=== Quoted passage ===
>> Begin

The SNR exceeding the minimum level determines the so-called link margin. For example, if your receiver operates at 8.2 dB, it has a 6 dB margin relative to the minimum SNR of roughly 2.2 dB. This margin means that your receiver can tolerate up to 6 dB signal attenuation in case of bad weather (such as rain).

If your receiver is already locked, try gentle adjustments around the current position and observe the SNR on the console. Stop once you find the pointing that achieves the best SNR.

If you are using a Sat-IP receiver, which does not print the SNR metric, you can optimize the Signal Quality metric instead. Try to achieve 100% quality or as close as possible.

Next Steps

Well done! You are now ready to run the Bitcoin Satellite application receiving data via the Blockstream Satellite Network. Please refer to the Bitcoin Satellite guide for further instructions.

Further Information

Novra S400’s User Interface

The Novra S400 receiver features a web-based user interface (UI), which provides several receiver metrics.

At the top, the web UI has an LNB indicator, which indicates whether the S400 is supplying power to the LNB. Furthermore, it shows whether the S400 is locked. Assuming you have connected the LNB to input RF1, then the RF1 Lock indicator will be green when the unit is locked.

Novra S400 receiver searching signal

If the S400 is not locked yet, as depicted above (RF1 Lock indicator off), you should adjust the antenna pointing.

Once the S400 finally locks, the RF1 Lock indicator looks as follows:

Novra S400 receiver locked

You can also find signal quality and status metrics on page Interfaces > RF1, under RF1 Detailed Status. For example:

Novra S400 receiver's RF status

Note that the carrier-to-noise ratio (C/N) parameter relates to the SNR parameter that should be optimized during the antenna pointing.

Pointing with an SDR-based Receiver

The SDR-based receiver offers additional visualization tools that are very helpful for antenna pointing. With this receiver, the pointing procedure consists of two steps:

  1. Visualization using gqrx;
  2. Locking using the actual receiver application.

In the first step, you should launch gqrx (check the gqrx configuration instructions). Then, click the start icon (“Start DSP Processing”) and see if you can recognize the Blockstream Satellite signal. Ideally, you would see a flat level spanning a frequency band (in the horizontal axis) of approximately 1 MHz. Here is an example:

Blockstream Satellite signal visible on Gqrx

With the recommended gqrx configuration, gqrx should be configured to the center frequency of the signal band (in this example, of 12066.9 MHz, where the red line is). However, the observed signal commonly is offset from the nominal center frequency, given that LNBs introduce frequency offset. In the above example, note the signal is around 12066.6 MHz, which means a frequency offset of -300 kHz (to the left relative to the nominal center). If gqrx’s center frequency is re-configured to 12066.6 MHz, then we can see the 1 MHz band well centered, like so:

Blockstream Satellite signal centered on Gqrx

If you cannot see the signal on gqrx, you should try to make adjustments to the antenna pointing, as described earlier.

>> End

=== Records supplied ===
>> Begin

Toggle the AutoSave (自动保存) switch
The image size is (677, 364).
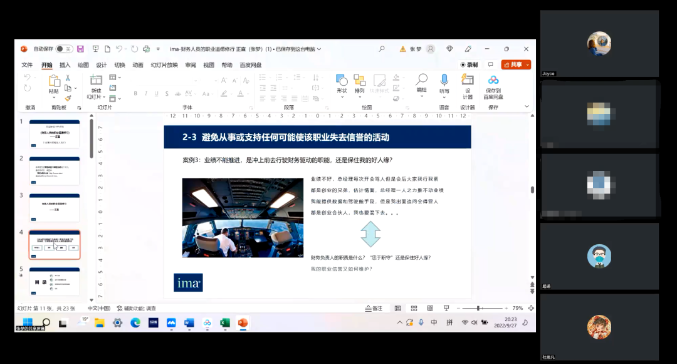pos(64,49)
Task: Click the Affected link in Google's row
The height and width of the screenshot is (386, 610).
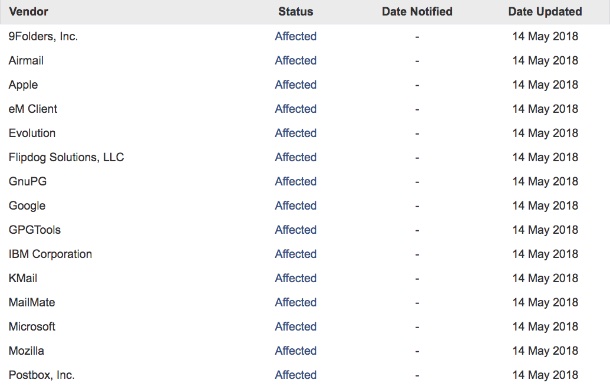Action: [x=296, y=205]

>> End

=== Required task ===
Resume the satellite antenna-pointing guide from its last sentence. The rows are separate material and have no connection to the satellite antenna-pointing guide.

=== Output ===
If you see two similar signal bands near each other, try to identify which one is more likely to be the Blockstream Satellite signal. The correct signal should span a flat level of 1 MHz, with 100 kHz of roll-off on each side. If the two signal bands are close to 1 MHz, please take note of both center frequencies and try both of them in the next steps until you get a lock.

Furthermore, please note that, in some cases, there can be similar signal bands among different (but nearby) satellites. In this case, you need to adjust the pointing until you get a lock.

Once you finally find the signal in gqrx, you can proceed to run the actual SDR receiver application. As explained in the SDR guide, you can start it with:

blocksat-cli sdr

For pointing, however, it is helpful to run it in GUI mode, as follows:

blocksat-cli sdr --gui

At this point, before proceeding, we recommend inspecting whether the gain is well configured. Check the preprocessed (iq) plot. If it looks like the one below, with strongly scattered points around the two dimensions, the gain is likely too high. In this case, you can run with a lower gain specified using option -g, like so:

blocksat-cli sdr -g [gain]

Pre-processed IQ samples

The default gain is 40, and you can then experiment with lower values.

The IQ points should form a more compact cloud of points, such as the one below:

Pre-processed IQ with lower Rx gain

More information is available in Section 9.2 of the leandvb application’s user guide.

Next, observe the spectrum plots. The spectrum plot shows the limits of the central band in red lines. In the example that follows, the signal presents the frequency offset of roughly -300 kHz that we already knew about from our observation on gqrx:

Leandvb's spectrum plot showing offset signal

NOTE: each LNB introduces a unique frequency offset, which also varies over time. The above value of -300 kHz was specific to the example setup. Your frequency offset will be different.

To correct the known offset, you can run with option --derotate, as follows:

blocksat-cli sdr -g [gain] --derotate [freq_offset]

where freq_offset represents the offset in kHz that you want to correct.

With that, the preprocessed spectrum plot should be centered, as follows:

Leandvb's spectrum plot showing centered signal

At this point, if the antenna pointing is already reasonably good, you might see the “PLS cstln” plot showing four visible clouds:

Physical layer signaling (PLS) symbols

This plot indicates that the receiver application is locked to the Blockstream Satellite signal. Note that the more compact the four clouds of points are in this plot (around the white + marker), the better the signal quality.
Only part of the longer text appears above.